Section
47, Rule 130 of the Rules of Court is an entirely different
provision. While a former testimony or deposition appears under
the Exceptions to the Hearsay Rule, the classification of former
testimony or deposition as an admissible hearsay is not universally
conceded. (Jovito
R. Salonga, Philippine Law of Evidence, p. 540, 2nd ed., 1958.) A
fundamental characteristic of hearsay evidence is the adverse party’s lack of
opportunity to cross-examine the out-of-court declarant. However, Section 47,
Rule 130 explicitly requires, inter alia, for the admissibility of
a former testimony or deposition that the adverse party must have had
an opportunity to cross-examine the witness or the deponent in the prior
proceeding.
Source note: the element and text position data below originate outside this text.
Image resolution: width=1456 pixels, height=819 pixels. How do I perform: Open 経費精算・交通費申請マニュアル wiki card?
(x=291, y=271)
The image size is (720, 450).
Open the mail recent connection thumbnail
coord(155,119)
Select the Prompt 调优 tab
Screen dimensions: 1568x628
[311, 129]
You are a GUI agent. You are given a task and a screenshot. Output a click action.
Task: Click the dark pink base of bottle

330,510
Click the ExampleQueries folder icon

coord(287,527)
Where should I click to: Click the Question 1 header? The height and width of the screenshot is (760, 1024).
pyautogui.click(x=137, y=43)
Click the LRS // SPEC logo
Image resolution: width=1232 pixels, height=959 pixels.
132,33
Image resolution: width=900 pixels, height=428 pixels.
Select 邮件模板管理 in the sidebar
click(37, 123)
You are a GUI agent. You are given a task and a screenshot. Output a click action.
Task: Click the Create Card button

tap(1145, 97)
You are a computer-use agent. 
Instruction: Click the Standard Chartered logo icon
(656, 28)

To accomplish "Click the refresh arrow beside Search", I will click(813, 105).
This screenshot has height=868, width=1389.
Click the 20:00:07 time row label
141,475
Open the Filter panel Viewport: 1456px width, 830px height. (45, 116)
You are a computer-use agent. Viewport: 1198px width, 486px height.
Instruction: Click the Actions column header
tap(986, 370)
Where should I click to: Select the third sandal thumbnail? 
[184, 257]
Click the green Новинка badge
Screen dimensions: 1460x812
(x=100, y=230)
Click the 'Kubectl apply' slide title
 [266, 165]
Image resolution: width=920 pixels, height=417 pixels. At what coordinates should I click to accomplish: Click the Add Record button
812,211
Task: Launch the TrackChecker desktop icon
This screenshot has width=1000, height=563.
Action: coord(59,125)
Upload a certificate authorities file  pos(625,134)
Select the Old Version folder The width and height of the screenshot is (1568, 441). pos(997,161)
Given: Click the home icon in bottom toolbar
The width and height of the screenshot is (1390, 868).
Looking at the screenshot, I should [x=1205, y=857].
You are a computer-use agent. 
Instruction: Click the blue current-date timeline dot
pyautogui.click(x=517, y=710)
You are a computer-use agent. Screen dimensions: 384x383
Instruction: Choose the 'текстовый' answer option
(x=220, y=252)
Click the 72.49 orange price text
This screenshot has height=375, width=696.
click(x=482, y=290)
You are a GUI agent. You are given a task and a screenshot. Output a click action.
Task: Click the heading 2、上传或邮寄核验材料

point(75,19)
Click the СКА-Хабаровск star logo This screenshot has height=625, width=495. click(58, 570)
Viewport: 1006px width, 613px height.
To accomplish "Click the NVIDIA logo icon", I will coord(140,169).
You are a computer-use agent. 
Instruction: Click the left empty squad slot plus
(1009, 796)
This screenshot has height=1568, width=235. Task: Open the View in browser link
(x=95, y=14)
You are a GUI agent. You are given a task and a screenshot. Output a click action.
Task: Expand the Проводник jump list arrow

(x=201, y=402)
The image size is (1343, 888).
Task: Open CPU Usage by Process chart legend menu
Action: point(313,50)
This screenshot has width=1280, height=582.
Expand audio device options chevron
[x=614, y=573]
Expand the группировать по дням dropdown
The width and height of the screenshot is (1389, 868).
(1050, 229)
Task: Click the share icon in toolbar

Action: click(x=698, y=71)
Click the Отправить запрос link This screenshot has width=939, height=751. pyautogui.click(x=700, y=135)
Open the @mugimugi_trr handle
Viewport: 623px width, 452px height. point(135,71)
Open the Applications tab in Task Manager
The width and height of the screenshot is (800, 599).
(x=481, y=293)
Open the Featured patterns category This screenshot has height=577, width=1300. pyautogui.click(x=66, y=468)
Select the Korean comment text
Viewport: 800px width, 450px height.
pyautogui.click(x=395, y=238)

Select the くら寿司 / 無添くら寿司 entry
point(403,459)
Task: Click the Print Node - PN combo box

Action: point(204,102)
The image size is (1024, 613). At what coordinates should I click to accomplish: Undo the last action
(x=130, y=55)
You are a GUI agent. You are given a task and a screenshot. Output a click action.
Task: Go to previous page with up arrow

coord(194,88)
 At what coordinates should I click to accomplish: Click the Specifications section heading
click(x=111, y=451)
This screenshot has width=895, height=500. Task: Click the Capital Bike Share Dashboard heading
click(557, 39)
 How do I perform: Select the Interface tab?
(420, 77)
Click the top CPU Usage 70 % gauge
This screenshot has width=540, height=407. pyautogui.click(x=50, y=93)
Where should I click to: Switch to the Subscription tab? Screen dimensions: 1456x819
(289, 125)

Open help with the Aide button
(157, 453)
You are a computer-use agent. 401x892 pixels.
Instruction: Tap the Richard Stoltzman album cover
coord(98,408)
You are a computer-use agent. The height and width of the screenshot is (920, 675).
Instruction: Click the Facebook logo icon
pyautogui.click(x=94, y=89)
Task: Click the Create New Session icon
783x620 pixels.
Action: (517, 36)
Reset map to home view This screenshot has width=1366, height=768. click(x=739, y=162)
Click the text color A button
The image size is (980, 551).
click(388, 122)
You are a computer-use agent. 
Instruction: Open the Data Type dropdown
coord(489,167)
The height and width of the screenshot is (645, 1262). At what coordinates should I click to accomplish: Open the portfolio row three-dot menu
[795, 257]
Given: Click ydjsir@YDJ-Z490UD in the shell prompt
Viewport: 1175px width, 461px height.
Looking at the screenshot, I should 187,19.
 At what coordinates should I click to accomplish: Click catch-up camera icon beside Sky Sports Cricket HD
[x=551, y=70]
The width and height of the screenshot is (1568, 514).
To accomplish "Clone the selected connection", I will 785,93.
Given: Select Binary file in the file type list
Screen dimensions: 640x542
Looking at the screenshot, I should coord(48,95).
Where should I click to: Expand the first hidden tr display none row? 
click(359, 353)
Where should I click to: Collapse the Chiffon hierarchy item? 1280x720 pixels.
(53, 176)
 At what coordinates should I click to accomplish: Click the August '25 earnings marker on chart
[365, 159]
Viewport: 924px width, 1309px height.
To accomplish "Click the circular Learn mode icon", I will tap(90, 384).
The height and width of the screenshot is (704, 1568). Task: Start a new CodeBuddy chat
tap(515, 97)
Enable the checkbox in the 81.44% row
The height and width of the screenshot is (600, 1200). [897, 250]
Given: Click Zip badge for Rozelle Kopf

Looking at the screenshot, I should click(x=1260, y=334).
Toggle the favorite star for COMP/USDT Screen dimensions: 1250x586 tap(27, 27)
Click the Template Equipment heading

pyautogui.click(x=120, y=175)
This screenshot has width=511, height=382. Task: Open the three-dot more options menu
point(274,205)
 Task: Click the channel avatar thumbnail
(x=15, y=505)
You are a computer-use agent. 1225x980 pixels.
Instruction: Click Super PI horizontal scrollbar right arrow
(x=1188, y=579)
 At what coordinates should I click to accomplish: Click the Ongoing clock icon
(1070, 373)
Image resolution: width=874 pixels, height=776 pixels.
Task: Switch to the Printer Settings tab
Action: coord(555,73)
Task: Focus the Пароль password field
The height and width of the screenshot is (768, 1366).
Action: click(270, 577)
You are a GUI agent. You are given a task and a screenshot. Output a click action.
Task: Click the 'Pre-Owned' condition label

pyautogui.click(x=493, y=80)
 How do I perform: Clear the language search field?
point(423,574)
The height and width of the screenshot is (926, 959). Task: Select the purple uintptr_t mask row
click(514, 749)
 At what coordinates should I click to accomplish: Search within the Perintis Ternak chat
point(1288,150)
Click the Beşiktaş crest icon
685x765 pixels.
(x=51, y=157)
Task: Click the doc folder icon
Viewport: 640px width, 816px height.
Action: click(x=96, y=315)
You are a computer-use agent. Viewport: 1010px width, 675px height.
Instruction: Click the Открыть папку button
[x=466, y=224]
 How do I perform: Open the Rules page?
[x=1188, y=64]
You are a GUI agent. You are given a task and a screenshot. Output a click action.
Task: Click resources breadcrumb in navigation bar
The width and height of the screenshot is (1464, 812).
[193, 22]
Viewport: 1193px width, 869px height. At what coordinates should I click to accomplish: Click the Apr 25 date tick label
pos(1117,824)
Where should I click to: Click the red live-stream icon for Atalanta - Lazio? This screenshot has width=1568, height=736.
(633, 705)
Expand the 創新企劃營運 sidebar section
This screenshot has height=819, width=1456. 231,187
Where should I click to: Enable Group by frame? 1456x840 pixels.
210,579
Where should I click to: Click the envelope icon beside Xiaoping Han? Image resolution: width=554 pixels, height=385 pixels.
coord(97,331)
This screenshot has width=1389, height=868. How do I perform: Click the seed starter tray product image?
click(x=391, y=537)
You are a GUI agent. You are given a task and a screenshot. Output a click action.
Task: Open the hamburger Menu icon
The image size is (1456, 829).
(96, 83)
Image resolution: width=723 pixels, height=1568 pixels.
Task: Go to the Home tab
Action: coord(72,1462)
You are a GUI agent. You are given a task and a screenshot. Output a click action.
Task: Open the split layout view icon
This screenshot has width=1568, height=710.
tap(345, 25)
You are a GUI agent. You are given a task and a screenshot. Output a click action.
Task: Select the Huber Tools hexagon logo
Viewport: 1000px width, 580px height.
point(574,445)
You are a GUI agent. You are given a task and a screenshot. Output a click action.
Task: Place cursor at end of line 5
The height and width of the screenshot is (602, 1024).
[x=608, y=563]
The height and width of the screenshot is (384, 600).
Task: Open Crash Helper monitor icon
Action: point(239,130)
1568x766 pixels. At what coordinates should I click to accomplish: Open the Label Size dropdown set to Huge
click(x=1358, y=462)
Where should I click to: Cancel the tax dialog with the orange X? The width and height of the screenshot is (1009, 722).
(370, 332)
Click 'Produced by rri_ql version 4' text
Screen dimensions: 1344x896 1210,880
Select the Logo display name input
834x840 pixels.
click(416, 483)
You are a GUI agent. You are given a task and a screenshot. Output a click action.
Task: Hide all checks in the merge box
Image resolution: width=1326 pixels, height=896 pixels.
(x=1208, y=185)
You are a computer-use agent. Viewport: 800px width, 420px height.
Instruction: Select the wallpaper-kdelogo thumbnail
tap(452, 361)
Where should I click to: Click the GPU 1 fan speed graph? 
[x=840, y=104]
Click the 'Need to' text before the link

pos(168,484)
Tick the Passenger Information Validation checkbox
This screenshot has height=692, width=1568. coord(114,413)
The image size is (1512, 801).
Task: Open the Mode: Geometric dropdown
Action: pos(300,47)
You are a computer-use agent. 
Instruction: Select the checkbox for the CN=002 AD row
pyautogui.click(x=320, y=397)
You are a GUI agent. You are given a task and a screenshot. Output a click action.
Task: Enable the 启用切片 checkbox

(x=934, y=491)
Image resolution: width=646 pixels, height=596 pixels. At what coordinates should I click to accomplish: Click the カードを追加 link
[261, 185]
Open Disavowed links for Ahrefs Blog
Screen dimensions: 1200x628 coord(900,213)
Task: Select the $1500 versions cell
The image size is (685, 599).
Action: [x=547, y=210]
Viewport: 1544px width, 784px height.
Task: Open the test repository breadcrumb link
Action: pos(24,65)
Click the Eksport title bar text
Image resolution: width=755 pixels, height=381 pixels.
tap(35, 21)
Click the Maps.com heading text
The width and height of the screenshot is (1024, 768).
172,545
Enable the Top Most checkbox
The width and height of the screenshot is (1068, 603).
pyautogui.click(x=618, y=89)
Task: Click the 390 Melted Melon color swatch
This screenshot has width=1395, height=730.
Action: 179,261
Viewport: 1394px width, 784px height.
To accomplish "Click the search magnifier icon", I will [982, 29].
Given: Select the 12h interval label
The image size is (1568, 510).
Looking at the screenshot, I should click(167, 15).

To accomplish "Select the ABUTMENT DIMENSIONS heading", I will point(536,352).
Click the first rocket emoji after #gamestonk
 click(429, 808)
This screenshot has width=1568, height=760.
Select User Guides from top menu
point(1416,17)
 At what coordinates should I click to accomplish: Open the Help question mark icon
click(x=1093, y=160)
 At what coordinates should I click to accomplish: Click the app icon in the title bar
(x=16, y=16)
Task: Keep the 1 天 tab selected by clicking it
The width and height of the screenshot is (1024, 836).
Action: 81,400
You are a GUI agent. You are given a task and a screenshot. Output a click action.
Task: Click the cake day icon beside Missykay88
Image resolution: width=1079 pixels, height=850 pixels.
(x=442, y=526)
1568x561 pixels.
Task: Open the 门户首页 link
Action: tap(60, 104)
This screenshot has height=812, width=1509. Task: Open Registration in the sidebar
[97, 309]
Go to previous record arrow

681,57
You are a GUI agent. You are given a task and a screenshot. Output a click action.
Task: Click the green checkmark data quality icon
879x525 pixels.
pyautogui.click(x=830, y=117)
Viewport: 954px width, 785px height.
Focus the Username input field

This opportunity to cross-examine though is not the ordinary
cross-examination (Section 6, Rule 132 of the Rules of Court) afforded an
adverse party in usual trials regarding “matters stated in the direct
examination or connected therewith.” Section 47, Rule 130 of the Rules of Court
contemplates a different kind of cross-examination, whether actual or a mere
opportunity, whose adequacy depends on the requisite identity of issues in
the former case or proceeding and in the present case where the former
testimony or deposition is sought to be introduced. (Republic vs. Sandiganbayan, 4th Division,
G.R. No. 152375, December 16, 2011, Brion, J.).